Gene-editing pioneers launch genetic medicines company

Scientific pioneers David R Liu, Feng Zhang and J Keith Joung have announced the launch of Beam Therapeutics, said to be the first company to pursue the development of new therapies using CRISPR base editing technology.

Beam Therapeutics will build on its co-founders’ work advancing CRISPR gene editing, developing precision genetic medicines that make edits to individual base pairs in the genetic code. The company’s research will focus on multiple DNA base editor platforms developed in Liu’s lab at Harvard University, as well as on the RNA base editor platform developed by Zhang at the Broad Institute of MIT and Harvard.

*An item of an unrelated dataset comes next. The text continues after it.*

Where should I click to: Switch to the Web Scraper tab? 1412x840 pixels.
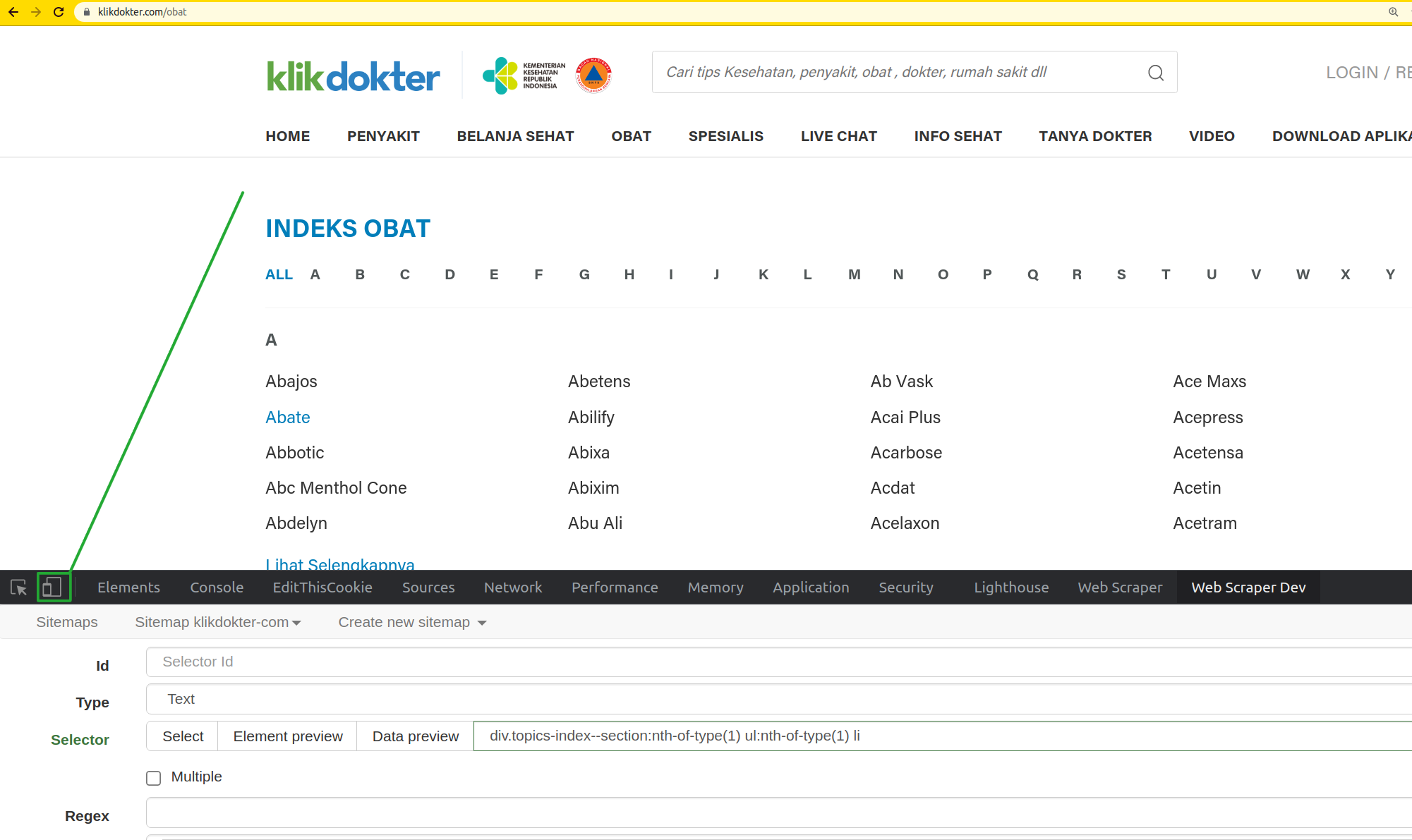1120,588
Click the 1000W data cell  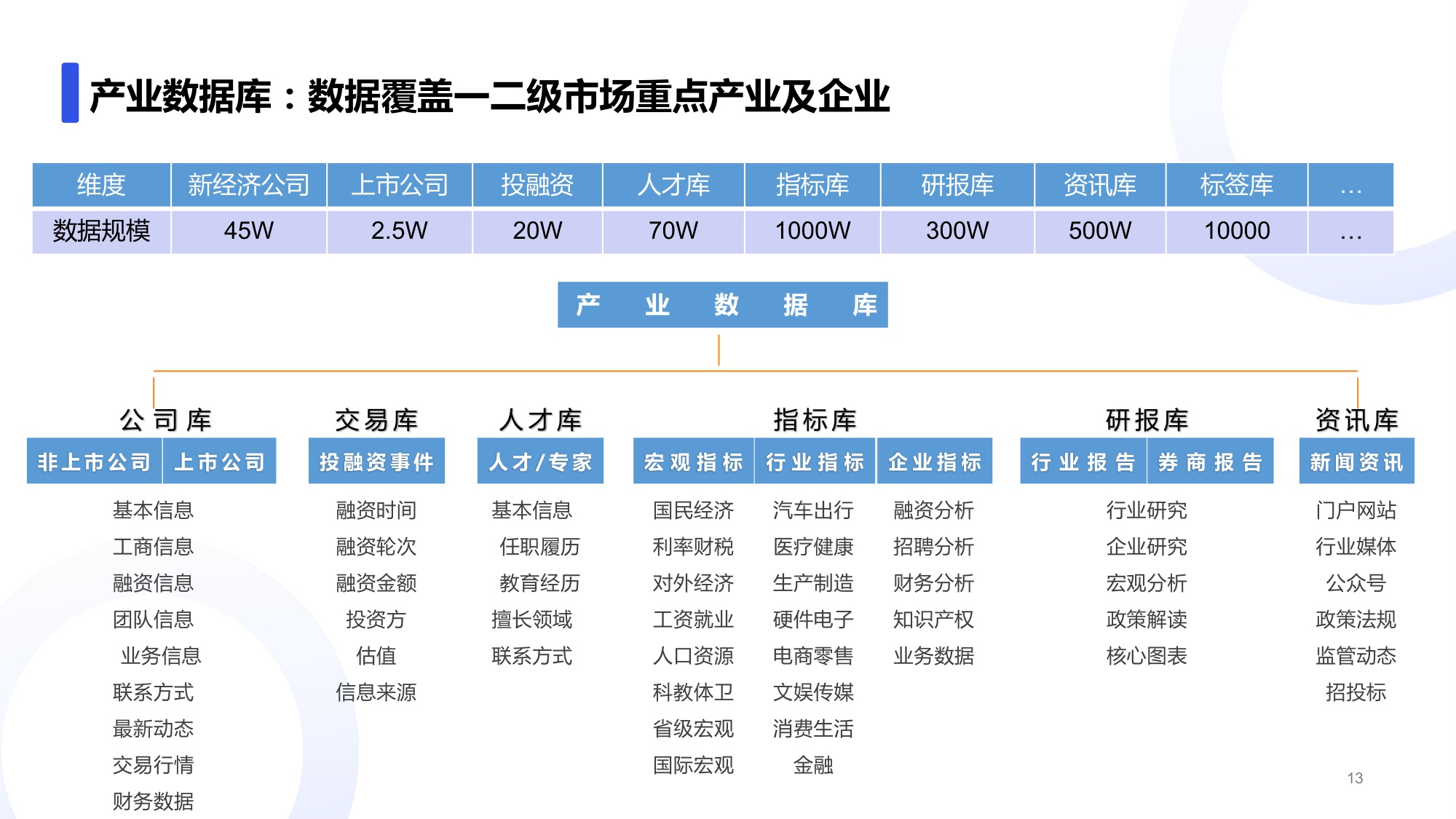814,232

DNA is made up of billions of nucleobases (bases), each represented by a single letter (A, G, T, C), which are subsequently encoded in RNA messages for expression by the cell. Base editors are capable of precisely targeting and directly editing just one base out of billions within the genome, without cutting the DNA or RNA. Beam aims to use these technologies to generate a broad pipeline of precision genetic medicines that repair disease-causing point mutations, write in protective genetic variations or modulate the expression or function of disease-causing genes.

“Base editors are capable of making single-base changes with high efficiency and unprecedented control,” said Beam CEO John Evans. “Beam has assembled the key technologies in base editing and is dedicated to establishing base editors as a new therapeutic option for patients with serious diseases.”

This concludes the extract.